The incumbent received a boost recently from President Trump, who met with him at the White House just days before the election and all but endorsed Mr. Duda. “He’s doing a terrific job,” Mr. Trump said. “The people of Poland think the world of him.”
An already bitter campaign turned even uglier in the final days before Sunday’s vote, with Mr. Duda, the Law and Justice party and its supporters in the right-wing media launching a barrage of attacks on Mr. Trzaskowski.
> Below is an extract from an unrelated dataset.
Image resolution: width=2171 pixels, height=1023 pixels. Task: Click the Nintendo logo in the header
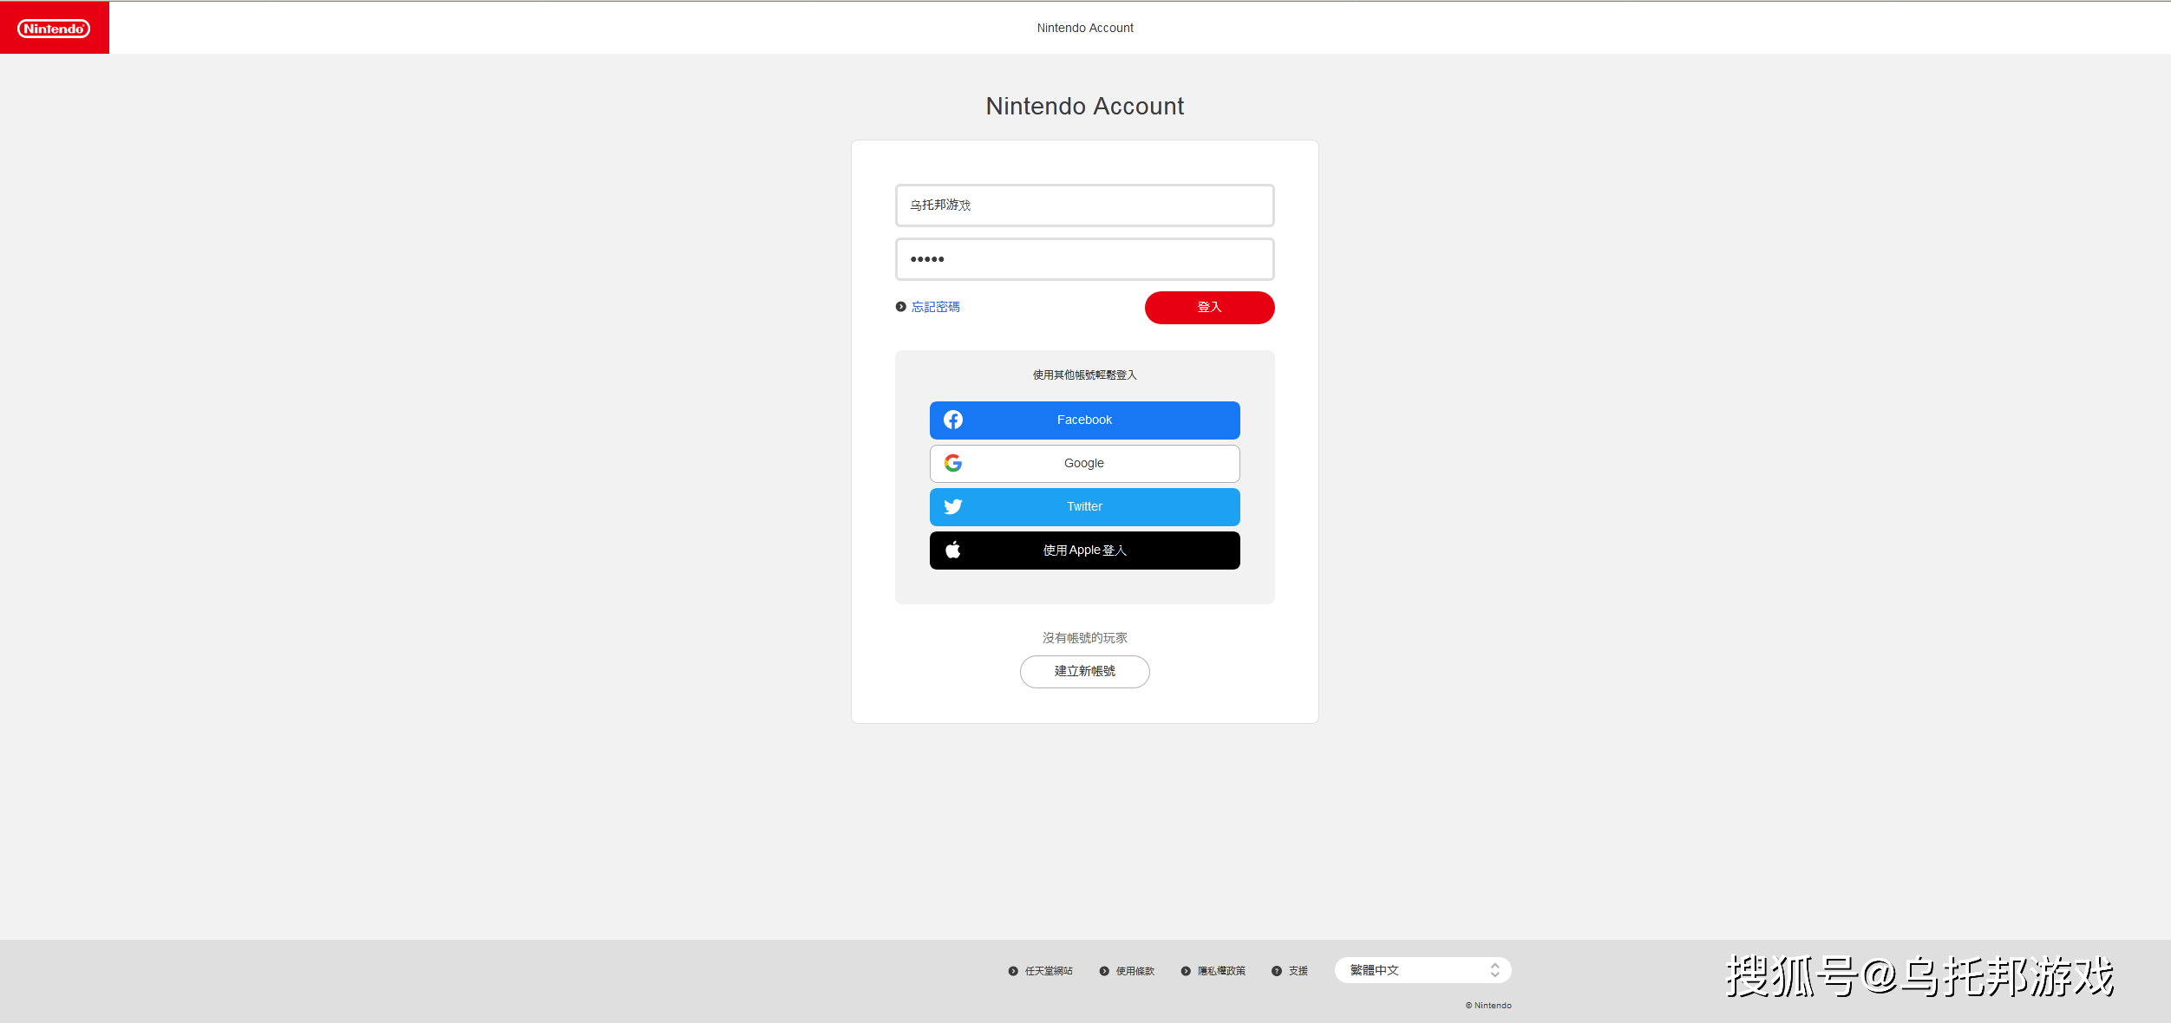coord(54,29)
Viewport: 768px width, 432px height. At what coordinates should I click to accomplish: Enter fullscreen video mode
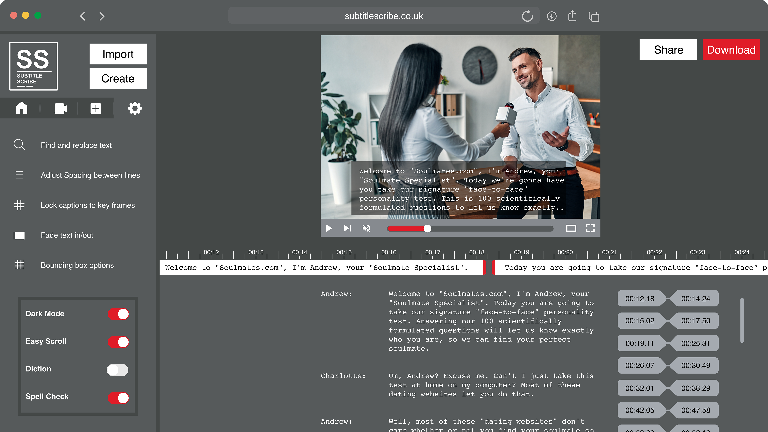pos(590,228)
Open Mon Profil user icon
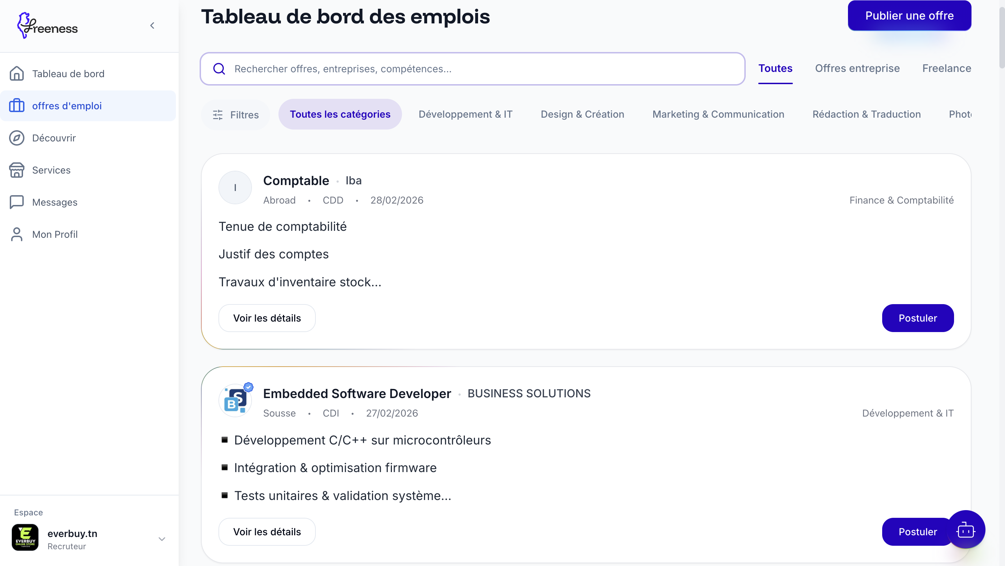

In the pro-government weekly Sieci, the Warsaw mayor was accused of supporting pedophilia. State television, which has been turned into a propaganda machine for the government, suggested that Mr. Trzaskowski would be controlled by Jewish interests in complicated questions related to restitution of property dating from World War II.
Xenophobic arguments are nothing new for Law and Justice, which took power in 2015 on a campaign against accepting migrants, has described itself as defending Christianity against foreign forces, and has tarred the European Union as a threat to national autonomy. But appeals tinged with anti-Semitism, in a country whose Jews were largely wiped out in the Holocaust, were generally off-limits until recently.
Independent news outlets faced escalating attacks during the campaign, with the governing party claiming that Germany and other outside powers were trying to meddle in the nation’s affairs.